E relativamente a quem já foi diagnosticado com diabetes, que avaliação faz do acesso a cuidados de saúde em Portugal?

Felizmente, temos acesso às inovações terapêuticas, apesar de alguns atrasos que vão sempre acontecendo no que diz respeito à aprovação e comparticipação. Atualmente, a grande questão é o  acesso à tecnologia das bombas perfusoras de insulina para diabetes tipo 1. Temos uma proposta do Governo que vai permitir o acesso às de última geração a toda a população com diabetes tipo 1, mas ainda desconhecemos de que forma se vai operacionalizar essa medida.

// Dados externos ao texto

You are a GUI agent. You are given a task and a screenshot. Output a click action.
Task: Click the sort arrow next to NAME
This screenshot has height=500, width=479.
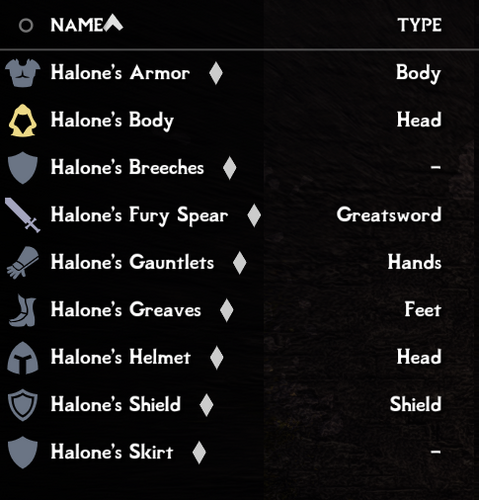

Na diabetes tipo 2, a inovação farmacológica permite-nos controlar melhor a doença em si e, simultaneamente, prevenir algumas complicações como as do foro cardiovascular e renal. Falta, todavia, dar mais atenção a outras dimensões tais como a saúde mental de quem vive com esta doença crónica, o fígado gordo, a retinopatia diabética … É importante não esquecer o papel das equipas multidisciplinares que permitem dar um melhor acompanhamento ao doente, ajudando-o na gestão da sua própria doença. Deveria existir mais equipas. Mesmo para o Estado, a prevenção e o bom controlo da diabetes contribuem para a redução das despesas do sistema de saúde.

 

“Educar para proteger o futuro” foi o tema do Dia Mundial da Diabetes. A educação para  a saúde é um desafio mundial?

Sim, à medida que se vai conhecendo melhor a doença comprova-se cada vez mais a relação da diabetes com outras patologias, como as cardiovasculares. É também fator de risco para um pior prognóstico de doenças oncológicas ou infeciosas… É essencial conseguir-se, primeiramente, diagnosticar o mais cedo possível, para que se possa ter maior qualidade de vida e menos custos associados – e para que se consiga controlar a doença. A educação terapêutica é fundamental, apesar de não ser muito reconhecida pelos sistemas de saúde. Nós, profissionais de saúde, não podemos esquecer esta vertente. A educação terapêutica é das ferramentas mais eficazes para o uso correto dos cuidados de saúde.